Боже, как мне было жаль Валю! Как мне было жаль всех этих девочек, которые уже не верят в справедливость, не видят ни малейшего проблеска в черной бездне, куда их толкает непонятная им злая сила.
Постепенно моя койка превращается в девичий клуб. Мне очень страшно заработать вместо ссылки лагерь, но я не в силах удержаться и не утешать моих девочек. Я ругаю себя, даю себе слово быть сдержанной, а потом то одной, то другой говорю слова, которые, если узнает о них следователь, обеспечат мне десять лет лагеря.
— Безумные девочки, — говорю я, — вы считаете, что ваша жизнь кончена. Вам по двадцать лет. Через пять лет «его» не будет, а вам будет по двадцать пять лет, и вы будете жить и жить.
Девочки хором отвечают мне:
— Вы невероятный оптимист. Как вы не видите, что дело не в одной личности, а в системе? Уйдет он, останутся его соратники. Вы, что ли, будете выбирать новое правительство?
— Это противоестественно и длиться долго не может! — говорю я.
— Так вы и наши родители, вероятно, думали и в 1937 году, но с тех пор прошло двенадцать лет, а все длится!
Довод внешне убедителен, но я всем своим существом знаю, что так не будет. Знаю, потому что на воле я не встретила ни одного человека с ненадтреснутой верой в справедливость, с цельным мировоззрением. Знаю, потому что вижу разницу между обитателями этой камеры в 1936 году и набором 1949 года. Я помню, как у всех, и у меня в том числе, была вера в непогрешимость советской власти, советского суда, вера, которая заставляла иных оговаривать себя, потому что легче было обвинить себя, чем нашу советскую власть, а в особенности — Сталина, имя которого было синонимом революции, истины, справедливости.
Я люблю этих девочек с их ясными глазами, которые скоро обретут тусклый, безнадежный тюремный взгляд. Я люблю их до острой боли сердца. Я гляжу на них и представляю себе свою дочь, которая тоже, может быть, сейчас мечется в безумном страхе на тюремных нарах и ищет в глазах старших поддержки и утешения. И всей силой материнской любви я хочу влить в них бодрость и веру в жизнь, в человека. Я говорю им, что жизнь их не кончена, что много юношей и девушек, которые сейчас живут в роскошных квартирах и отцы которых творят это черное дело, позавидуют нашим бедным детям со страшными анкетами, детям, запертым в тюрьмы, гонимым с учебы, из комсомола, из общества.

ЗАПИСИ ДЛЯ УПРАЖНЕНИЯ:
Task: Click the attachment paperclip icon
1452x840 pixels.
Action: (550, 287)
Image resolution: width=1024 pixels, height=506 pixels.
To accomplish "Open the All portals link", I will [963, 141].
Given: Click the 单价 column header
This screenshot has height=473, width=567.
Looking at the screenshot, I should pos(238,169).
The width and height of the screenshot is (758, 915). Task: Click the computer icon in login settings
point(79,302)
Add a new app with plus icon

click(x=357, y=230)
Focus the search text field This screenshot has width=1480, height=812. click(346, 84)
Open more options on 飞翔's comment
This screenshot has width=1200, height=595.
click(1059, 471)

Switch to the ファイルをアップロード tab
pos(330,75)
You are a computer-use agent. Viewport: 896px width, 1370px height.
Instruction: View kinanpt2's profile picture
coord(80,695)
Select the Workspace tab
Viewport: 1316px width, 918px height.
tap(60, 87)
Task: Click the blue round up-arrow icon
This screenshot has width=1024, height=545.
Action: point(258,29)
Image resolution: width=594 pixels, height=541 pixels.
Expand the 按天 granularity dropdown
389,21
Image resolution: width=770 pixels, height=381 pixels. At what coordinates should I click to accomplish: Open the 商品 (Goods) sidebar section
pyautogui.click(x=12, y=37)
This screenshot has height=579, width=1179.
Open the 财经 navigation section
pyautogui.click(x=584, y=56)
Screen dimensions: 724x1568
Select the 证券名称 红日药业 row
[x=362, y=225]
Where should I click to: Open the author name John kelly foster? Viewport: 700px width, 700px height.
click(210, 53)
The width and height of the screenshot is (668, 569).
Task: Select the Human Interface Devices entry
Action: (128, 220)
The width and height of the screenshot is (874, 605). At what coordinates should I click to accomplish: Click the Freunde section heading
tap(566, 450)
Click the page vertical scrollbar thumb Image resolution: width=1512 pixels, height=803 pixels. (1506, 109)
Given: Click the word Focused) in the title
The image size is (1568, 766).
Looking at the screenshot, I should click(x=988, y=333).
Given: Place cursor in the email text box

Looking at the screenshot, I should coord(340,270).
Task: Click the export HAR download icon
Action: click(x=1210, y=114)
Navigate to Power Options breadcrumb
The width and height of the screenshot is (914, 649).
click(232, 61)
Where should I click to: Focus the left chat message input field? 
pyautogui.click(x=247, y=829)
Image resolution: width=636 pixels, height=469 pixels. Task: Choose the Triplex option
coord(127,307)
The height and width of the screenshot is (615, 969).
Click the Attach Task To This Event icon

ЗАДАНИЯ К УПРАЖНЕНИЮ:
1. Ответьте на вопросы по исходному тексту, каждый ответ на отдельной строке с той же буквой:
(a) Сколько лет девочкам, согласно исходному тексту?
(b) Какой год девочки называют в ответ на слова «Это противоестественно и длиться долго не может!»?
(c) Обитателей камеры какого года сравнивают с набором 1949 года?
2. Перепечатайте без изменений часть записей от строки, содержащей «Click the page», до строки, содержащей «click(232, 61)», включая обе эти строки.

ОТВЕТЫ ПО ЗАДАНИЯМ:
1.
(a) По двадцать лет.
(b) 1937 год.
(c) 1936 года.

2.
Click the page vertical scrollbar thumb Image resolution: width=1512 pixels, height=803 pixels. (1506, 109)
Given: Click the word Focused) in the title
The image size is (1568, 766).
Looking at the screenshot, I should click(x=988, y=333).
Given: Place cursor in the email text box

Looking at the screenshot, I should coord(340,270).
Task: Click the export HAR download icon
Action: click(x=1210, y=114)
Navigate to Power Options breadcrumb
The width and height of the screenshot is (914, 649).
click(232, 61)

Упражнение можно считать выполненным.